March 2020, for most organizations around the globe, marked one of the largest workforce migrations in modern history as the novel coronavirus spread across the world at an unhindered pace.
Faced with the looming, mandated quarantine orders put in place nationwide, countless organizations transitioned to an entirety remote workforce in a matter of weeks. As one could assume, this abrupt transition brought with it some major obstacles for businesses to tackle with very little time to do it.
A recent study, by Malwarebytes, sought to investigate the new business models adopted during the pandemic in order to “dig deeper” into today’s new, work-from-home (WFH) normal. The basic goal of the survey was to measure not only the reaction to the pandemic but also the business’s plans for cybersecurity strategy going forward.

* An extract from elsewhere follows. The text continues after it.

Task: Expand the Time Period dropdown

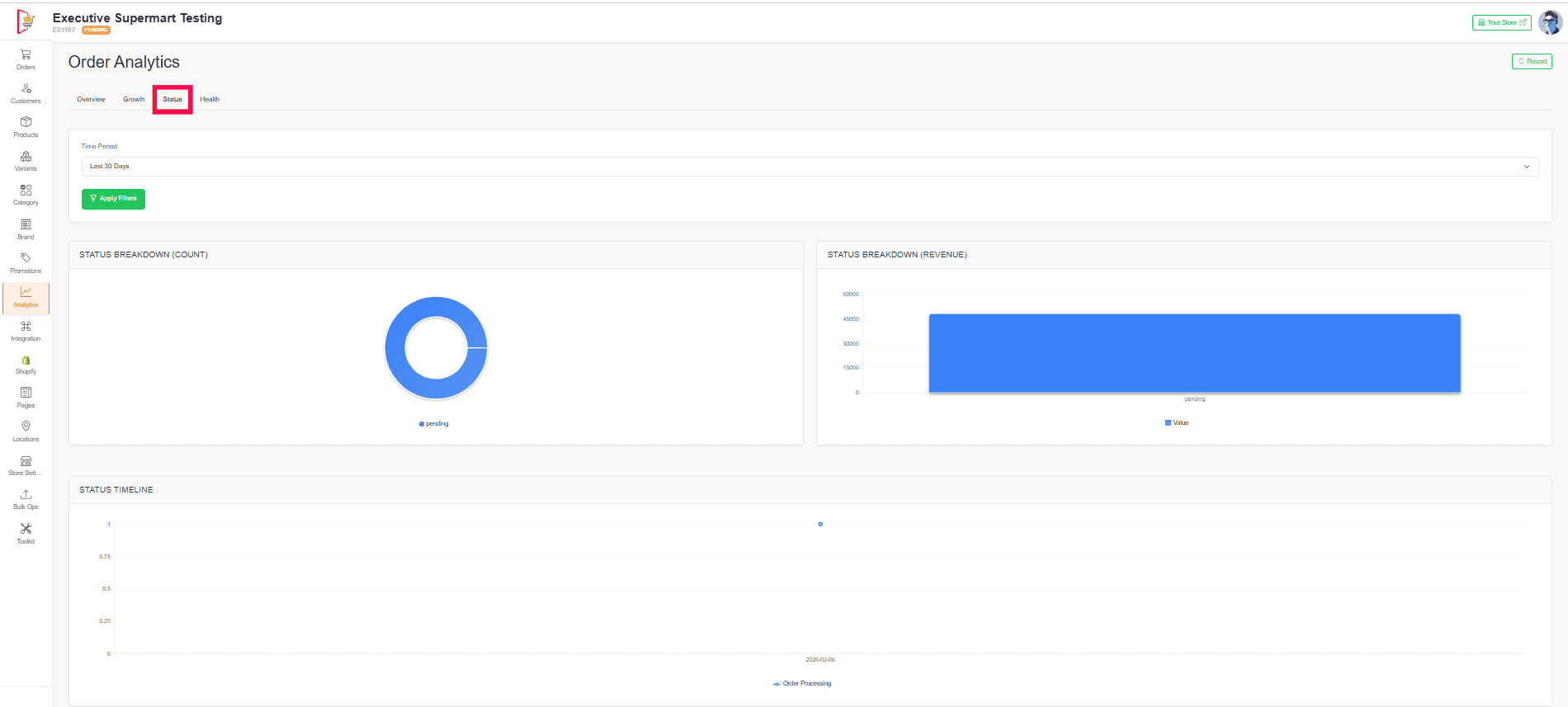Action: pos(810,167)
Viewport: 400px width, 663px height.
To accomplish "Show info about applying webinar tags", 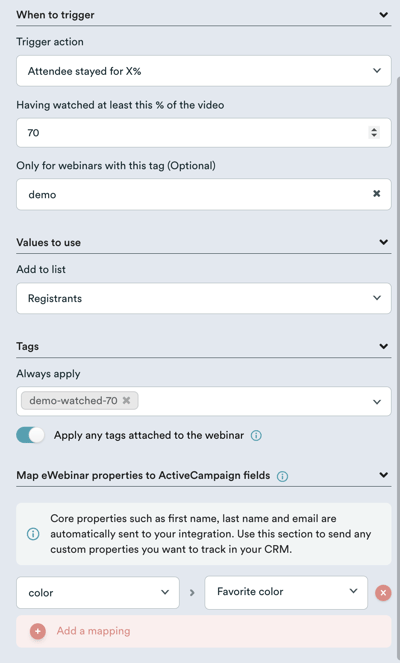I will coord(256,436).
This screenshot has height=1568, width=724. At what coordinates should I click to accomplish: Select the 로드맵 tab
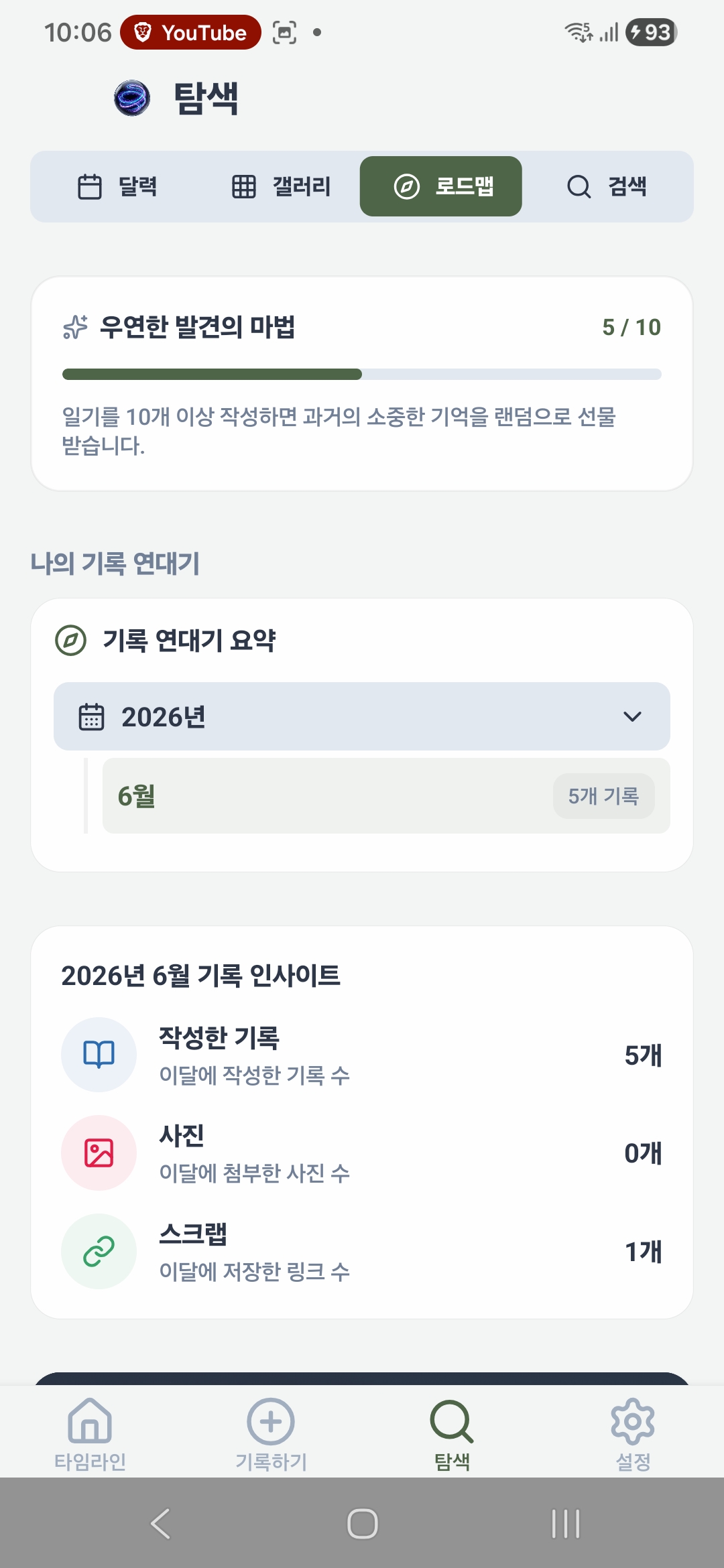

The study surveyed over two hundred directors, managers and C-suite executives in the Information Technology space across the United States. The respondents spanned a large variety of businesses, with companies ranging in size from 100 employees, to over 5000. The survey aimed to track respondents concerns surrounding the WFH transition, impacts of the pandemic and long-term adjustments to security moving forward.
Prepared to Work-from-home?
According to the survey, despite a relatively low number of participants giving themselves a perfect score with respect to WFH readiness, still, a relatively high number expressed very high levels of confidence in how prepared their organization was to move to a remote work model. As many as 73% of the surveyed respondents said their organizations earned 7 or more (On a confidence scale of 1-10) for level of perceived preparedness.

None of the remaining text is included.